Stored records
------------------------------
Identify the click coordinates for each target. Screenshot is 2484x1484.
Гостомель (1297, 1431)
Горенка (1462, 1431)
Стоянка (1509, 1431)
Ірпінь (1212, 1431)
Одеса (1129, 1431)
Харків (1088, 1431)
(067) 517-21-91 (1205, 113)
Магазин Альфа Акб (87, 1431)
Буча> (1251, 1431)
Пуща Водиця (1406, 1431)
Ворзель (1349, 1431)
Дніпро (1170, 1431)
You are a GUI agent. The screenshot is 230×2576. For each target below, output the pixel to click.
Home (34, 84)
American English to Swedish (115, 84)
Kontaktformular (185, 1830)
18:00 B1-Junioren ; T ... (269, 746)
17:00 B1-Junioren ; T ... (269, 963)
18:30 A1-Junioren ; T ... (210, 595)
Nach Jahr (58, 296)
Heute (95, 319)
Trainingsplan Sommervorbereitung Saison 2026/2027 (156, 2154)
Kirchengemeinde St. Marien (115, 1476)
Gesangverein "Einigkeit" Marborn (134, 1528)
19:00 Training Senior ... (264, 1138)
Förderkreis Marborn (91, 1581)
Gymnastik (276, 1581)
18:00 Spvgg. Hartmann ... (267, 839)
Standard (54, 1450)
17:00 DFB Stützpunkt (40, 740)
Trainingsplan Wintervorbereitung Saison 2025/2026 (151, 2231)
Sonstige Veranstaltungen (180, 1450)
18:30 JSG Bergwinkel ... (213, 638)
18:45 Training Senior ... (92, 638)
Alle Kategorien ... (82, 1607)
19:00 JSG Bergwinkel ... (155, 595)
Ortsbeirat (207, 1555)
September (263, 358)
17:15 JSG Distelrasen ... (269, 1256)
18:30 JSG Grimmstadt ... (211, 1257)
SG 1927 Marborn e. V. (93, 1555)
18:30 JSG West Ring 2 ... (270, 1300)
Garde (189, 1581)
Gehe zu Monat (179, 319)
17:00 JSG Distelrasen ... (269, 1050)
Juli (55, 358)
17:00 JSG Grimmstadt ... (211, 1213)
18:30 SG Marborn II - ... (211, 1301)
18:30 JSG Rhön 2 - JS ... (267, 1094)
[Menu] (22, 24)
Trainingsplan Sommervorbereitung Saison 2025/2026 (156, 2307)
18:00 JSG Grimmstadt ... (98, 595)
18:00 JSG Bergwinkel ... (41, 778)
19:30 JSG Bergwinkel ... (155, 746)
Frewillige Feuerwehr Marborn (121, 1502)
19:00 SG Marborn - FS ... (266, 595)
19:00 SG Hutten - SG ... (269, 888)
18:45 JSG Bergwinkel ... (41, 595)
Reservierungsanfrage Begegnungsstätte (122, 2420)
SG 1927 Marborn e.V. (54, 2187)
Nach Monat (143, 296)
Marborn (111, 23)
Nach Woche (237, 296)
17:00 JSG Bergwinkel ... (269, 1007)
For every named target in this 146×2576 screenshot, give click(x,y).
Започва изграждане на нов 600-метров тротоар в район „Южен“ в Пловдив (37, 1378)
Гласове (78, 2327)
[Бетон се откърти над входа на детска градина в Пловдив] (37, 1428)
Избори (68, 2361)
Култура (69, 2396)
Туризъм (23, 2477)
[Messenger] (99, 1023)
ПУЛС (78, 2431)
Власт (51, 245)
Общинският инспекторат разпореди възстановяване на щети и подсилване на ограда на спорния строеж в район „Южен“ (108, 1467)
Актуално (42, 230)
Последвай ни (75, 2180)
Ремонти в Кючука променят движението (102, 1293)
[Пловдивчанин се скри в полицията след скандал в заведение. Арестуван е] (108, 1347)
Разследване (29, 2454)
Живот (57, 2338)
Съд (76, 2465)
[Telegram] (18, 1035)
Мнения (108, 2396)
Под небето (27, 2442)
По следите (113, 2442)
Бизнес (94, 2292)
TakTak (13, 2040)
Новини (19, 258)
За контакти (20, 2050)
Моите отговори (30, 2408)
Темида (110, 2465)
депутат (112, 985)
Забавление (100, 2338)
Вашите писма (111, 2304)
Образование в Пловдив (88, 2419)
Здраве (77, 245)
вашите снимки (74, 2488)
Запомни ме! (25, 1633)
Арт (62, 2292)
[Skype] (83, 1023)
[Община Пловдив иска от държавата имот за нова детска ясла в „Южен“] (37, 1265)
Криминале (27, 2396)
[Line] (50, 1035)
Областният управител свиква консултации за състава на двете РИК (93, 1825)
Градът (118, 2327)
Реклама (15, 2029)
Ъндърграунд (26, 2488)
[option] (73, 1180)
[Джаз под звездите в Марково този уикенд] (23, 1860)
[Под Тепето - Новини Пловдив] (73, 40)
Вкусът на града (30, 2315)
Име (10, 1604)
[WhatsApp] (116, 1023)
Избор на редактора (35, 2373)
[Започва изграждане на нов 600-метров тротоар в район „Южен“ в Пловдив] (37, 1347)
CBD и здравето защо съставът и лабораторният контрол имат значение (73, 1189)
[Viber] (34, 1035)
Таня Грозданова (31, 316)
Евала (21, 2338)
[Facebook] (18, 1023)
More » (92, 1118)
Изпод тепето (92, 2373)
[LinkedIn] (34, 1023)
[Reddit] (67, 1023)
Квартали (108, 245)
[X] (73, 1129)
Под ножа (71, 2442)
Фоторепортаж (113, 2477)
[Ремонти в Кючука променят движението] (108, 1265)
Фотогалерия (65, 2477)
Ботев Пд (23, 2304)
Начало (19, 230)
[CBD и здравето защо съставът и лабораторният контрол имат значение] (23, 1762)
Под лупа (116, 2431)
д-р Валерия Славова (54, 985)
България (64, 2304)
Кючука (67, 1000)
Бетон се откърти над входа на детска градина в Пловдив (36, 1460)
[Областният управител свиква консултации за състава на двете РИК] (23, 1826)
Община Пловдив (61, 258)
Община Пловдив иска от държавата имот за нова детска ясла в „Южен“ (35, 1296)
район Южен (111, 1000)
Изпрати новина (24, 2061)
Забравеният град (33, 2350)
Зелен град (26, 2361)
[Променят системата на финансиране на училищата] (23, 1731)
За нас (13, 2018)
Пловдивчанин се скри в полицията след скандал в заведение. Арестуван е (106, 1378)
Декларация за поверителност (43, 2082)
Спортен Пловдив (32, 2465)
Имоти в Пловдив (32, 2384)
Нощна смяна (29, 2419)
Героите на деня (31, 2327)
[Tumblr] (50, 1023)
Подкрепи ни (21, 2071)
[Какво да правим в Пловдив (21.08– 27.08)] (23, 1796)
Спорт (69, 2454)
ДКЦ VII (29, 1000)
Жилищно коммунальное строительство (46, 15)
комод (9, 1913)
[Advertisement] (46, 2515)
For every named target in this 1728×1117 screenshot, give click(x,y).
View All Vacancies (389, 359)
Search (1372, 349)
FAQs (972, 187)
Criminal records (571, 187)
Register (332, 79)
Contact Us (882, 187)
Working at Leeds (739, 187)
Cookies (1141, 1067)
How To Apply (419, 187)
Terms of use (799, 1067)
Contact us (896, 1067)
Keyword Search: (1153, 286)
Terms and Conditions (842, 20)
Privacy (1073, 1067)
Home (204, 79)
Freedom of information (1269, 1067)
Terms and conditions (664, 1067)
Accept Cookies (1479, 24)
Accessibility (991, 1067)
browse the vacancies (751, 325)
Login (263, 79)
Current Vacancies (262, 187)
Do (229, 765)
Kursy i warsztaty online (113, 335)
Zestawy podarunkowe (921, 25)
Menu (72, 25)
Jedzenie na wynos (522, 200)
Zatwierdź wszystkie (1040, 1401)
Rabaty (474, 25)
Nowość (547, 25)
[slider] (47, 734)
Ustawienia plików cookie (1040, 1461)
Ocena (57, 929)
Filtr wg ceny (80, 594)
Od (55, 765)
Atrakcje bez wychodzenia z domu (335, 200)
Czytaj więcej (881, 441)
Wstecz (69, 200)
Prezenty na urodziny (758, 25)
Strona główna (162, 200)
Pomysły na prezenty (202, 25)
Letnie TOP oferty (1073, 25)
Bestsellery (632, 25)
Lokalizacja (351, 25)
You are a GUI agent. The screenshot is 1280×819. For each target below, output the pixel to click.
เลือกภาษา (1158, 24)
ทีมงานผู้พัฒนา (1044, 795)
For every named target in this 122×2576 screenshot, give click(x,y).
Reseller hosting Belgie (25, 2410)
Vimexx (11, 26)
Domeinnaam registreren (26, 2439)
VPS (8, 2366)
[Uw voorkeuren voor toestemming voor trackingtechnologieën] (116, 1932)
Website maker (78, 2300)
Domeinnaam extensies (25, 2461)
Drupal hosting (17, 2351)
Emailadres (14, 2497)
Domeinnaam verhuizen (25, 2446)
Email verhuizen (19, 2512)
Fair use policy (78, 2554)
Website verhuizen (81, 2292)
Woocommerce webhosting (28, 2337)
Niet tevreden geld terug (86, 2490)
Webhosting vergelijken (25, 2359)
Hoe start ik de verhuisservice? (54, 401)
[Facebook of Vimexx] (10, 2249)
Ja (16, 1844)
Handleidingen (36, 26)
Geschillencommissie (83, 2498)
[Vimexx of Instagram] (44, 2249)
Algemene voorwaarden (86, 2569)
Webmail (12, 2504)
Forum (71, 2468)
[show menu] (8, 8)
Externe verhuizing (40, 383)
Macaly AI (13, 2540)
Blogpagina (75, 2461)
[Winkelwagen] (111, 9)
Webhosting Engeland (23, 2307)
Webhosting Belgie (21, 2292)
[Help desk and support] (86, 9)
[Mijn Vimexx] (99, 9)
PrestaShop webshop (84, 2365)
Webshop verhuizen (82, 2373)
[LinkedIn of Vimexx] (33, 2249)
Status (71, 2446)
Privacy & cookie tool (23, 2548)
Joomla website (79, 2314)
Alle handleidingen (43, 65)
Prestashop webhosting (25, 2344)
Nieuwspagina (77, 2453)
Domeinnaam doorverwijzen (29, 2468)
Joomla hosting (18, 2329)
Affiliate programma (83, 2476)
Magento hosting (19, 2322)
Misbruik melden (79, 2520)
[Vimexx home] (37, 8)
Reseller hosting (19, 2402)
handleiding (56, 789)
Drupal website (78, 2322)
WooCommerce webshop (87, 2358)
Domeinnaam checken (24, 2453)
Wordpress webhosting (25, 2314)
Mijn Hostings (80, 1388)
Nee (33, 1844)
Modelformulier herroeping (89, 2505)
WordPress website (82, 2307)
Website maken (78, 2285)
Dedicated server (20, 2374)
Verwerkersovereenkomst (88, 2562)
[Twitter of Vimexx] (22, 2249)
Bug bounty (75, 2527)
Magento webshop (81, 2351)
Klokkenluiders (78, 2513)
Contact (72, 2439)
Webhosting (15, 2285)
------------------------------
• [HOW TO COMPLETE THIS TASK]:
Transcribe each line of the data above, unaltered, from the one where "Gehe zu Monat (179, 319)" appears to the one where "[Messenger] (99, 1023)" appears, inclusive of both.

• [YOUR SOLUTION]:
Gehe zu Monat (179, 319)
17:00 JSG Distelrasen ... (269, 1050)
Juli (55, 358)
17:00 JSG Grimmstadt ... (211, 1213)
18:30 SG Marborn II - ... (211, 1301)
18:30 JSG Rhön 2 - JS ... (267, 1094)
[Menu] (22, 24)
Trainingsplan Sommervorbereitung Saison 2025/2026 (156, 2307)
18:00 JSG Grimmstadt ... (98, 595)
18:00 JSG Bergwinkel ... (41, 778)
19:30 JSG Bergwinkel ... (155, 746)
Frewillige Feuerwehr Marborn (121, 1502)
19:00 SG Marborn - FS ... (266, 595)
19:00 SG Hutten - SG ... (269, 888)
18:45 JSG Bergwinkel ... (41, 595)
Reservierungsanfrage Begegnungsstätte (122, 2420)
SG 1927 Marborn e.V. (54, 2187)
Nach Monat (143, 296)
Marborn (111, 23)
Nach Woche (237, 296)
17:00 JSG Bergwinkel ... (269, 1007)
For every named target in this 146×2576 screenshot, give click(x,y).
Започва изграждане на нов 600-метров тротоар в район „Южен“ в Пловдив (37, 1378)
Гласове (78, 2327)
[Бетон се откърти над входа на детска градина в Пловдив] (37, 1428)
Избори (68, 2361)
Култура (69, 2396)
Туризъм (23, 2477)
[Messenger] (99, 1023)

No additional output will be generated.